The trust preserves historic buildings for active use and owns, among other things the Dr. Daniel Fisher House in Edgartown, Alley’s General Store in West Tisbury and the Union Chapel in Oak Bluffs.

Mr. Scott will step down at the end of the year, trustees said in a press release. A search will begin immediately for his replacement. “Our board views the coming months as a celebration of Chris’s time here,” the release said.

Mr. Scott turns 65 next year. “Sometimes milestones are just numbers on a calendar, they don’t necessarily mean anything,” he told the Gazette Friday. “But the milestones do cause reflection . . . . I still really enjoy the job, and I think it would be great for the organization to embark on a really thoughtful, organized transition plan.”

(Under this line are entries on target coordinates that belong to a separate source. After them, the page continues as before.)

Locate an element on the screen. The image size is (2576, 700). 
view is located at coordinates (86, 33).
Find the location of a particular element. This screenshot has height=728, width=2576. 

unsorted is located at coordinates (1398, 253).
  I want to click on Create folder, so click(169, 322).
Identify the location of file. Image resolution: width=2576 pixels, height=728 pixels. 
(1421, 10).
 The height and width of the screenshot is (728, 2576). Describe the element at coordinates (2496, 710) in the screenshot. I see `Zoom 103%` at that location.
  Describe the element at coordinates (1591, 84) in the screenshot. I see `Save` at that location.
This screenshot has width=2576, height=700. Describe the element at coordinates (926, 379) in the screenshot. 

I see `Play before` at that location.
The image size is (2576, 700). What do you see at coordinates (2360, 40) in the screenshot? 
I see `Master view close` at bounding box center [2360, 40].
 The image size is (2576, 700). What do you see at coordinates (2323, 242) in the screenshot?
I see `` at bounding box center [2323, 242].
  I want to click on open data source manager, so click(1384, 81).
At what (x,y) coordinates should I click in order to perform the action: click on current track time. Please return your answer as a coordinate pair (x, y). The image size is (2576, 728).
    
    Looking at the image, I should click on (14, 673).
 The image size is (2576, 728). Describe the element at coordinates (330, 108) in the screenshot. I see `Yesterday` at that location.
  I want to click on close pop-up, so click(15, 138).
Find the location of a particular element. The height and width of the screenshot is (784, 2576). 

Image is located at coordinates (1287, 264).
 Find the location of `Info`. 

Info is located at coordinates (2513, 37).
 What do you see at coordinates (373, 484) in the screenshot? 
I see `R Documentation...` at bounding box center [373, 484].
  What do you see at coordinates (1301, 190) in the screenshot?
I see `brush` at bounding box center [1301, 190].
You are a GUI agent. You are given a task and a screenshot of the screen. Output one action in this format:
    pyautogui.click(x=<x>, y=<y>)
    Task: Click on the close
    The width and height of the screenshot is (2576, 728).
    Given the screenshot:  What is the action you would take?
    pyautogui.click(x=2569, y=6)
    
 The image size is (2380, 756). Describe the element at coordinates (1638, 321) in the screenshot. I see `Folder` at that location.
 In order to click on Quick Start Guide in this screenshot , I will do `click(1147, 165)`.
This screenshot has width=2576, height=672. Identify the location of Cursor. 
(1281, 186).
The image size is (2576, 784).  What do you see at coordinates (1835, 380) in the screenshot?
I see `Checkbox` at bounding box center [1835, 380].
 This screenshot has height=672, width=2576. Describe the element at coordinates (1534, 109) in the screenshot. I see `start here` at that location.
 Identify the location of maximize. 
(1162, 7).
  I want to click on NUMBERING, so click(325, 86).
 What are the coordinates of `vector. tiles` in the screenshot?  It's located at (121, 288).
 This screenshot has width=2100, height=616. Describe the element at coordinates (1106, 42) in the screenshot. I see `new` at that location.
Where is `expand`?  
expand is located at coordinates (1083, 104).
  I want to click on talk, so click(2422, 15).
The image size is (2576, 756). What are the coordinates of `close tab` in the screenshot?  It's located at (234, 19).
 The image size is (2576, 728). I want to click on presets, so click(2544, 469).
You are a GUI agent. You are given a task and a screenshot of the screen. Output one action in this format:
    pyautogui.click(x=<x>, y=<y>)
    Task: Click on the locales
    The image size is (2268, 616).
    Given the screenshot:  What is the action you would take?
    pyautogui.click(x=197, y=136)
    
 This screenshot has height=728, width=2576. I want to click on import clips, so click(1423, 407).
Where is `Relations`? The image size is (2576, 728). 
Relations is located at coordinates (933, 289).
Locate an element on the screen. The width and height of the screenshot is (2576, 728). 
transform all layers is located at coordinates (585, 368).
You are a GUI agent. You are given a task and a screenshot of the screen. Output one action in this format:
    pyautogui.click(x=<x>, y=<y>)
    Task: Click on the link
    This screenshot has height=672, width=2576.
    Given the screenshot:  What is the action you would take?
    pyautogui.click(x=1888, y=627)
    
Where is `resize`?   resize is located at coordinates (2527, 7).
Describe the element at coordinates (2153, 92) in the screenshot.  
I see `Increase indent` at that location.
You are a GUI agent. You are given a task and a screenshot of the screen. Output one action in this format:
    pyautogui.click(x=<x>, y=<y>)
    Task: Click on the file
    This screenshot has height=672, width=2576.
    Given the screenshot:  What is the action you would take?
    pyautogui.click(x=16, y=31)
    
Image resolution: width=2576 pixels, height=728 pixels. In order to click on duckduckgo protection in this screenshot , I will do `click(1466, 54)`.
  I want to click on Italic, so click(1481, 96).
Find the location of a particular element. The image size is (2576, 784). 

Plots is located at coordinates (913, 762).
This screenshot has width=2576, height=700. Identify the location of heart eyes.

The plan calls for hiring a new director by Jan. 1, 2017. An 18-month planned transition period will allow Mr. Scott to oversee the completion of a project to convert the Carnegie building in Edgartown to a maritime museum, the press release said.

Mr. Scott took the job in 1992, having previously worked in building and landscape architecture in New York city and Boston. At the time the preservation trust owned seven properties and one historic landscape. Today it owns 21 properties and four historic landscapes. The properties run the gamut from the stately old Whaling Church in Edgartown to the iconic Flying Horses carousel at the foot of Circuit avenue in Oak Bluffs to the Marshall farm on Chappaquiddick.

“We are a nonprofit, we do the normal nonprofit things but we also run multiple businesses,” Mr. Scott said. “We run a wedding business, a performing arts business, a commercial real estate business, community real estate business, retail business . . . .they all have various requirements and you have to run them in a reasonable fashion.”

The trust also owns the Vineyard Gazette building in Edgartown that houses the newspaper’s business and editorial offices and printing press.

Mr. Scott is well known in the Vineyard community, where he serves on the Coast Guard Auxiliary and board for the Martha’s Vineyard Striped Bass and Bluefish Derby and the Scottish Society of Martha’s Vineyard, among others.

“I’m super proud of the trust and where it is,” he said. “The finances are super sound, the properties are really great.

“I want to leave the trust in the best possible hands, it’s a good time.”